▶ **To be done**:
Substitute "Find the position of" for "Identify the location of" throughout the lines below, and keep everything else unchanged.

Saved data entries:
-- begin --

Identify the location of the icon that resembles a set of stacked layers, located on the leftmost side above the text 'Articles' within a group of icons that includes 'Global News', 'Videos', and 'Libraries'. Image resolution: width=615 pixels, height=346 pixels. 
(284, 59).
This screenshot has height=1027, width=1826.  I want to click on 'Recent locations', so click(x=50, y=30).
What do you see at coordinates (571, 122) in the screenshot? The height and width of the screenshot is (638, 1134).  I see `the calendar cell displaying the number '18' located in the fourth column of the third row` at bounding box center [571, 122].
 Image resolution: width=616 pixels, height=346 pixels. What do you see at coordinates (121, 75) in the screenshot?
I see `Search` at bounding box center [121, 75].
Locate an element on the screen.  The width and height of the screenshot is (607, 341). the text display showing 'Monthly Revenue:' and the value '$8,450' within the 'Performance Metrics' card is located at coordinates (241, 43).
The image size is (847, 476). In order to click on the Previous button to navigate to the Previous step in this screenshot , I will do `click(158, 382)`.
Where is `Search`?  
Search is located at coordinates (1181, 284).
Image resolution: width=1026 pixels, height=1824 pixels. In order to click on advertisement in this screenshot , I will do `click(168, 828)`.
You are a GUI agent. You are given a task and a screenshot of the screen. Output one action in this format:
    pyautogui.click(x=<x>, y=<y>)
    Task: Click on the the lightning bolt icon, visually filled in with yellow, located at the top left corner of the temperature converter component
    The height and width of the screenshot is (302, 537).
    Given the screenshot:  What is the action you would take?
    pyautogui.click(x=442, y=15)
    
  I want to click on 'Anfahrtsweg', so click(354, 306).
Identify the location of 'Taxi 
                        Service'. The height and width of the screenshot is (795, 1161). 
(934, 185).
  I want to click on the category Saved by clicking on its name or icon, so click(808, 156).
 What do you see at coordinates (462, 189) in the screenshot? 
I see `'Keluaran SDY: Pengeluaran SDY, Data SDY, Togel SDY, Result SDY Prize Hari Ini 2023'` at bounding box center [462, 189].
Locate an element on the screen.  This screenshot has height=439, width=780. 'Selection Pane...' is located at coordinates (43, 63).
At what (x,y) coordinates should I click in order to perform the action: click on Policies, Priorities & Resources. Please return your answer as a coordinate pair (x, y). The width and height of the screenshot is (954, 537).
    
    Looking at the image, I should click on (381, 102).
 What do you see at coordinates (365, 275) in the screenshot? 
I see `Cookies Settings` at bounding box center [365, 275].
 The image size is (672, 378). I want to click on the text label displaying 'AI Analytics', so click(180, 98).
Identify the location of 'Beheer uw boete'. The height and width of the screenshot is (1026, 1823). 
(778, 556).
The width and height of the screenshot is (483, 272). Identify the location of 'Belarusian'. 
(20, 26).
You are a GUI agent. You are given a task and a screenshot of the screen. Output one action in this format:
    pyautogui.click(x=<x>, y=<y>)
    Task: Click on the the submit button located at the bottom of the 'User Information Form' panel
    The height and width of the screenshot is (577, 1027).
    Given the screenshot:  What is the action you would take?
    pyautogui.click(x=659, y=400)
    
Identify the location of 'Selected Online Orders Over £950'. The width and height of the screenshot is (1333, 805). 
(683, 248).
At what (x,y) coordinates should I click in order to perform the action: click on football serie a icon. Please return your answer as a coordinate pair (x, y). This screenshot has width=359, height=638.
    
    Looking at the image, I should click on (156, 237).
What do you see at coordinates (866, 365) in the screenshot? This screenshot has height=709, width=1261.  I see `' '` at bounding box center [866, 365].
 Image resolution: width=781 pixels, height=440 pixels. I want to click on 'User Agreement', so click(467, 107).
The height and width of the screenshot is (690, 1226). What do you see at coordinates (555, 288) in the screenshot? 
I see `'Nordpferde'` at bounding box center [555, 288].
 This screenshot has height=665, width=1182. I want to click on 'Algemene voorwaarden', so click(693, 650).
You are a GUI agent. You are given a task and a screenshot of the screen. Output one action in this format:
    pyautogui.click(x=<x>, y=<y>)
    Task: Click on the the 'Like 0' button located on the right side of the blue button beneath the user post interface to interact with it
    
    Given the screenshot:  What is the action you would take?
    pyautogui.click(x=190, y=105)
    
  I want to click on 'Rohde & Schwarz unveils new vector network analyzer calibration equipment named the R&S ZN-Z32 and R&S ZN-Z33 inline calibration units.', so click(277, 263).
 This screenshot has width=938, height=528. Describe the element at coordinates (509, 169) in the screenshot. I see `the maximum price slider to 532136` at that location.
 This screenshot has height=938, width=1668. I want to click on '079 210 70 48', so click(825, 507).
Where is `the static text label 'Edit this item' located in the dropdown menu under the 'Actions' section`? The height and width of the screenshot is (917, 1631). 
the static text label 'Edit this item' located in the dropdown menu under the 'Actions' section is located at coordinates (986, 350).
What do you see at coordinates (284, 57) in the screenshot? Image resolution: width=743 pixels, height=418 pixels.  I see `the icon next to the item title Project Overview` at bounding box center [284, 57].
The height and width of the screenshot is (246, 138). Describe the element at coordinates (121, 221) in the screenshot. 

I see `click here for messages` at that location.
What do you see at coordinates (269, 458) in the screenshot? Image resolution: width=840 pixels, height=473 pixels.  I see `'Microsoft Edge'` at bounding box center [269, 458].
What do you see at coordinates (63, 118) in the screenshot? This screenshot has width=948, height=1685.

-- end --

▶ **Response below**:
Find the position of the icon that resembles a set of stacked layers, located on the leftmost side above the text 'Articles' within a group of icons that includes 'Global News', 'Videos', and 'Libraries'. Image resolution: width=615 pixels, height=346 pixels. 
(284, 59).
This screenshot has height=1027, width=1826.  I want to click on 'Recent locations', so click(x=50, y=30).
What do you see at coordinates (571, 122) in the screenshot? The height and width of the screenshot is (638, 1134).  I see `the calendar cell displaying the number '18' located in the fourth column of the third row` at bounding box center [571, 122].
 Image resolution: width=616 pixels, height=346 pixels. What do you see at coordinates (121, 75) in the screenshot?
I see `Search` at bounding box center [121, 75].
Locate an element on the screen.  The width and height of the screenshot is (607, 341). the text display showing 'Monthly Revenue:' and the value '$8,450' within the 'Performance Metrics' card is located at coordinates (241, 43).
The image size is (847, 476). In order to click on the Previous button to navigate to the Previous step in this screenshot , I will do `click(158, 382)`.
Where is `Search`?  
Search is located at coordinates (1181, 284).
Image resolution: width=1026 pixels, height=1824 pixels. In order to click on advertisement in this screenshot , I will do `click(168, 828)`.
You are a GUI agent. You are given a task and a screenshot of the screen. Output one action in this format:
    pyautogui.click(x=<x>, y=<y>)
    Task: Click on the the lightning bolt icon, visually filled in with yellow, located at the top left corner of the temperature converter component
    The height and width of the screenshot is (302, 537).
    Given the screenshot:  What is the action you would take?
    pyautogui.click(x=442, y=15)
    
  I want to click on 'Anfahrtsweg', so click(354, 306).
Find the position of 'Taxi 
                        Service'. The height and width of the screenshot is (795, 1161). 
(934, 185).
  I want to click on the category Saved by clicking on its name or icon, so click(808, 156).
 What do you see at coordinates (462, 189) in the screenshot? 
I see `'Keluaran SDY: Pengeluaran SDY, Data SDY, Togel SDY, Result SDY Prize Hari Ini 2023'` at bounding box center [462, 189].
Locate an element on the screen.  This screenshot has height=439, width=780. 'Selection Pane...' is located at coordinates (43, 63).
At what (x,y) coordinates should I click in order to perform the action: click on Policies, Priorities & Resources. Please return your answer as a coordinate pair (x, y). The width and height of the screenshot is (954, 537).
    
    Looking at the image, I should click on (381, 102).
 What do you see at coordinates (365, 275) in the screenshot? 
I see `Cookies Settings` at bounding box center [365, 275].
 The image size is (672, 378). I want to click on the text label displaying 'AI Analytics', so click(180, 98).
Find the position of 'Beheer uw boete'. The height and width of the screenshot is (1026, 1823). 
(778, 556).
The width and height of the screenshot is (483, 272). Find the position of 'Belarusian'. 
(20, 26).
You are a GUI agent. You are given a task and a screenshot of the screen. Output one action in this format:
    pyautogui.click(x=<x>, y=<y>)
    Task: Click on the the submit button located at the bottom of the 'User Information Form' panel
    The height and width of the screenshot is (577, 1027).
    Given the screenshot:  What is the action you would take?
    pyautogui.click(x=659, y=400)
    
Find the position of 'Selected Online Orders Over £950'. The width and height of the screenshot is (1333, 805). 
(683, 248).
At what (x,y) coordinates should I click in order to perform the action: click on football serie a icon. Please return your answer as a coordinate pair (x, y). This screenshot has width=359, height=638.
    
    Looking at the image, I should click on (156, 237).
What do you see at coordinates (866, 365) in the screenshot? This screenshot has height=709, width=1261.  I see `' '` at bounding box center [866, 365].
 Image resolution: width=781 pixels, height=440 pixels. I want to click on 'User Agreement', so click(467, 107).
The height and width of the screenshot is (690, 1226). What do you see at coordinates (555, 288) in the screenshot? 
I see `'Nordpferde'` at bounding box center [555, 288].
 This screenshot has height=665, width=1182. I want to click on 'Algemene voorwaarden', so click(693, 650).
You are a GUI agent. You are given a task and a screenshot of the screen. Output one action in this format:
    pyautogui.click(x=<x>, y=<y>)
    Task: Click on the the 'Like 0' button located on the right side of the blue button beneath the user post interface to interact with it
    
    Given the screenshot:  What is the action you would take?
    pyautogui.click(x=190, y=105)
    
  I want to click on 'Rohde & Schwarz unveils new vector network analyzer calibration equipment named the R&S ZN-Z32 and R&S ZN-Z33 inline calibration units.', so click(277, 263).
 This screenshot has width=938, height=528. Describe the element at coordinates (509, 169) in the screenshot. I see `the maximum price slider to 532136` at that location.
 This screenshot has height=938, width=1668. I want to click on '079 210 70 48', so click(825, 507).
Where is `the static text label 'Edit this item' located in the dropdown menu under the 'Actions' section`? The height and width of the screenshot is (917, 1631). 
the static text label 'Edit this item' located in the dropdown menu under the 'Actions' section is located at coordinates (986, 350).
What do you see at coordinates (284, 57) in the screenshot? Image resolution: width=743 pixels, height=418 pixels.  I see `the icon next to the item title Project Overview` at bounding box center [284, 57].
The height and width of the screenshot is (246, 138). Describe the element at coordinates (121, 221) in the screenshot. 

I see `click here for messages` at that location.
What do you see at coordinates (269, 458) in the screenshot? Image resolution: width=840 pixels, height=473 pixels.  I see `'Microsoft Edge'` at bounding box center [269, 458].
What do you see at coordinates (63, 118) in the screenshot? This screenshot has width=948, height=1685.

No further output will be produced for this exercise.